Required work:
Reproduce verbatim the stretch of entries from the line containing "Where should I click to: Click the Screen" through the line containing "tap(516, 387)", including both of those lines.

Element and text location data:
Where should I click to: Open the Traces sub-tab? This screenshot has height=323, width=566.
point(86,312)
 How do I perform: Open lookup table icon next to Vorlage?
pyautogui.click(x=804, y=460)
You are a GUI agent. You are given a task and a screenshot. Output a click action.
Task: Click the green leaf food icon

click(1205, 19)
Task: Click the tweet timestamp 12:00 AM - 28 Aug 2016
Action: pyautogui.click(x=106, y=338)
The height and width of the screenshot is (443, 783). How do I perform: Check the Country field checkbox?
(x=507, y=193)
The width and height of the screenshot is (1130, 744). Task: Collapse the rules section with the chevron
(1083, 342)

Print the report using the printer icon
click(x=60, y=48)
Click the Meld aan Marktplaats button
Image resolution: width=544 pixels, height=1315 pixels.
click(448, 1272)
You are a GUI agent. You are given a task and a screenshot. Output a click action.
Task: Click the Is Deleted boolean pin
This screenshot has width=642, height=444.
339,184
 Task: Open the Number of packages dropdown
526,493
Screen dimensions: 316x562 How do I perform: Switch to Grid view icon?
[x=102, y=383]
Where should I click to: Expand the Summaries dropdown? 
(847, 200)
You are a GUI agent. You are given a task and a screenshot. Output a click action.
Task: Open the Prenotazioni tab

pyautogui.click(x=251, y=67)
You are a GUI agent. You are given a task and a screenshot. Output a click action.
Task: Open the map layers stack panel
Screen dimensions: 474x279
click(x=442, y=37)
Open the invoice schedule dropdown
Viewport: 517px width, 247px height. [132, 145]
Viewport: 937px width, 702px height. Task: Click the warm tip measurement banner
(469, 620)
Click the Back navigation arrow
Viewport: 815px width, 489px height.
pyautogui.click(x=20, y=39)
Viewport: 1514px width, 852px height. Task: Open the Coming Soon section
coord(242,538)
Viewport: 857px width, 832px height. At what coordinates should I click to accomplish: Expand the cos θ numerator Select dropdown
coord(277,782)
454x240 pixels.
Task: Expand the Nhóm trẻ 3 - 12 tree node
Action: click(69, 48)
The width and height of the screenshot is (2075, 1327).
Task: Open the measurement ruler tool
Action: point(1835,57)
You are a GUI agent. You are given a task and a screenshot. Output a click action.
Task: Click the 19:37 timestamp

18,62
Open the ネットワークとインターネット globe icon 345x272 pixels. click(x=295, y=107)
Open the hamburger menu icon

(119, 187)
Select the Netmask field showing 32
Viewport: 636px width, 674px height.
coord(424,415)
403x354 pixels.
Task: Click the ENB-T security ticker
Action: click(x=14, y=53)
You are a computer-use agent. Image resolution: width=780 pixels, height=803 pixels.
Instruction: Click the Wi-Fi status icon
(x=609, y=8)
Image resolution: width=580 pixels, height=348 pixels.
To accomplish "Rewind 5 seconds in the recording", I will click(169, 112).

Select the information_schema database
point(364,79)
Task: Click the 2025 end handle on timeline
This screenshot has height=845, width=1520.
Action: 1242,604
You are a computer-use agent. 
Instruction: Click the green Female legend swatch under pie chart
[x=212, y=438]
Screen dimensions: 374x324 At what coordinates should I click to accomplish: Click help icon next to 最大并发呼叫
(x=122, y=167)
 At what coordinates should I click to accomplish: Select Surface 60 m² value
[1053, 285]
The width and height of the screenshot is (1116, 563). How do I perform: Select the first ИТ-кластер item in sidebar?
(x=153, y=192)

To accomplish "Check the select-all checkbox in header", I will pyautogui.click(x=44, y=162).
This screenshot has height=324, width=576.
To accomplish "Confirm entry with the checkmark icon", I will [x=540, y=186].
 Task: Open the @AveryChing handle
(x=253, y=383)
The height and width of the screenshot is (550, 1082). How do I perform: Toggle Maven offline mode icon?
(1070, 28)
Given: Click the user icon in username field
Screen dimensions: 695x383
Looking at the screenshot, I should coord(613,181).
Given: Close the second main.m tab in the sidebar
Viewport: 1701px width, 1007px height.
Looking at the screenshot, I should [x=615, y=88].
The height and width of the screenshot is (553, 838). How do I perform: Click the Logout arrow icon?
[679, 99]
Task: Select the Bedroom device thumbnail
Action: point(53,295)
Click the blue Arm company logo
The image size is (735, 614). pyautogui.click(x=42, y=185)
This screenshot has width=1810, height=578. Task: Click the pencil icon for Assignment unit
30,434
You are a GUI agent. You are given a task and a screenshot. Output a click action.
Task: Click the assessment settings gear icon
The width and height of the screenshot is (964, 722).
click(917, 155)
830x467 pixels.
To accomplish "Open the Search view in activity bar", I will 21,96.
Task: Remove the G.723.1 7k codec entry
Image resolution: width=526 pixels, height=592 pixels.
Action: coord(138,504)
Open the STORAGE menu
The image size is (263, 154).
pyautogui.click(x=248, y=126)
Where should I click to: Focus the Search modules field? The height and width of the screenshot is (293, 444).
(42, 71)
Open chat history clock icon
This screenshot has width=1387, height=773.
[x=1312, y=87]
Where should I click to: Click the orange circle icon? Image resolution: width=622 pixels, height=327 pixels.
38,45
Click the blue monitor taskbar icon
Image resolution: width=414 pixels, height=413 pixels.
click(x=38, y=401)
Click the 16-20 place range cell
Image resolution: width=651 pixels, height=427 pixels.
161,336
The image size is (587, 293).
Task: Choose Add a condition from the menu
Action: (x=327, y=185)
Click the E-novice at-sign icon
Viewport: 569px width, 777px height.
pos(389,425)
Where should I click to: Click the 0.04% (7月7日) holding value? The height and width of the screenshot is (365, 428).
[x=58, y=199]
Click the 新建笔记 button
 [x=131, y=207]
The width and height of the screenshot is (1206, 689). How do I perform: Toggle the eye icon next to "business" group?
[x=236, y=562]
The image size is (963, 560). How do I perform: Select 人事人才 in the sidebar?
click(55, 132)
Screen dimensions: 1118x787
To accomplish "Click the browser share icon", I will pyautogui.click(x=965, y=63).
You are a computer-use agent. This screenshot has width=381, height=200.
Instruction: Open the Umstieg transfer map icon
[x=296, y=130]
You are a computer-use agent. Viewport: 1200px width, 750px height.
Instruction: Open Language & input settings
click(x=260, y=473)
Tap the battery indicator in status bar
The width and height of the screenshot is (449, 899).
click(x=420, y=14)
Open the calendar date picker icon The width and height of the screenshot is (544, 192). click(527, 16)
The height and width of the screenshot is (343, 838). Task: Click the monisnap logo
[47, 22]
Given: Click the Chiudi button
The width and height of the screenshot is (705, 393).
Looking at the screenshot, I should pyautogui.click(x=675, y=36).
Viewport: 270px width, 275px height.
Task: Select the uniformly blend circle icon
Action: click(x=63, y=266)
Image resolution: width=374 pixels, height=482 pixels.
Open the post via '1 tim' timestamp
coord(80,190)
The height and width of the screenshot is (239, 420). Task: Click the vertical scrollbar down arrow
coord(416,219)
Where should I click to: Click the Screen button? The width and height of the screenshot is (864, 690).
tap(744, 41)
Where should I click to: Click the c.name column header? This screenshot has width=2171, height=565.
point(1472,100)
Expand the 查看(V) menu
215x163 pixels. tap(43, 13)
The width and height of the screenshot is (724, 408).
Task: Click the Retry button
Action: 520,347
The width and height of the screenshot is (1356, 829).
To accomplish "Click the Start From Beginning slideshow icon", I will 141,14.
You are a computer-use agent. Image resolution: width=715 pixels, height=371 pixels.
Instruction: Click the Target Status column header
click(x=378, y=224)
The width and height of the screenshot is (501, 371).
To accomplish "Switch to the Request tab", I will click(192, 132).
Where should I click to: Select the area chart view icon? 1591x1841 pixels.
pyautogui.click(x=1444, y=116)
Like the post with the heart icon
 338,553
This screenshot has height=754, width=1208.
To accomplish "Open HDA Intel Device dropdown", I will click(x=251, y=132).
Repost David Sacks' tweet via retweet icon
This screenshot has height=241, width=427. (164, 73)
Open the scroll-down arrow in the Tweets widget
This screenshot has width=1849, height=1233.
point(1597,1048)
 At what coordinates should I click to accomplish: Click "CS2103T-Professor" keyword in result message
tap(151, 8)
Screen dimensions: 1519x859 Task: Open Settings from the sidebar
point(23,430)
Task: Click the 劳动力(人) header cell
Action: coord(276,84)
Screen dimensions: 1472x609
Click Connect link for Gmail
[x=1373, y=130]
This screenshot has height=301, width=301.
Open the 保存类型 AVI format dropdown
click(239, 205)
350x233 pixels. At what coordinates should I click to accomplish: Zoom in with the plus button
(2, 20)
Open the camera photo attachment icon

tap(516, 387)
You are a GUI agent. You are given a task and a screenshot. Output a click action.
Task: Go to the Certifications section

Output of the exercise:
Where should I click to: Click the Screen button? The width and height of the screenshot is (864, 690).
tap(744, 41)
Where should I click to: Click the c.name column header? This screenshot has width=2171, height=565.
point(1472,100)
Expand the 查看(V) menu
215x163 pixels. tap(43, 13)
The width and height of the screenshot is (724, 408).
Task: Click the Retry button
Action: 520,347
The width and height of the screenshot is (1356, 829).
To accomplish "Click the Start From Beginning slideshow icon", I will 141,14.
You are a computer-use agent. Image resolution: width=715 pixels, height=371 pixels.
Instruction: Click the Target Status column header
click(x=378, y=224)
The width and height of the screenshot is (501, 371).
To accomplish "Switch to the Request tab", I will click(192, 132).
Where should I click to: Select the area chart view icon? 1591x1841 pixels.
pyautogui.click(x=1444, y=116)
Like the post with the heart icon
 338,553
This screenshot has height=754, width=1208.
To accomplish "Open HDA Intel Device dropdown", I will click(x=251, y=132).
Repost David Sacks' tweet via retweet icon
This screenshot has height=241, width=427. (164, 73)
Open the scroll-down arrow in the Tweets widget
This screenshot has width=1849, height=1233.
point(1597,1048)
 At what coordinates should I click to accomplish: Click "CS2103T-Professor" keyword in result message
tap(151, 8)
Screen dimensions: 1519x859 Task: Open Settings from the sidebar
point(23,430)
Task: Click the 劳动力(人) header cell
Action: coord(276,84)
Screen dimensions: 1472x609
Click Connect link for Gmail
[x=1373, y=130]
This screenshot has height=301, width=301.
Open the 保存类型 AVI format dropdown
click(239, 205)
350x233 pixels. At what coordinates should I click to accomplish: Zoom in with the plus button
(2, 20)
Open the camera photo attachment icon

tap(516, 387)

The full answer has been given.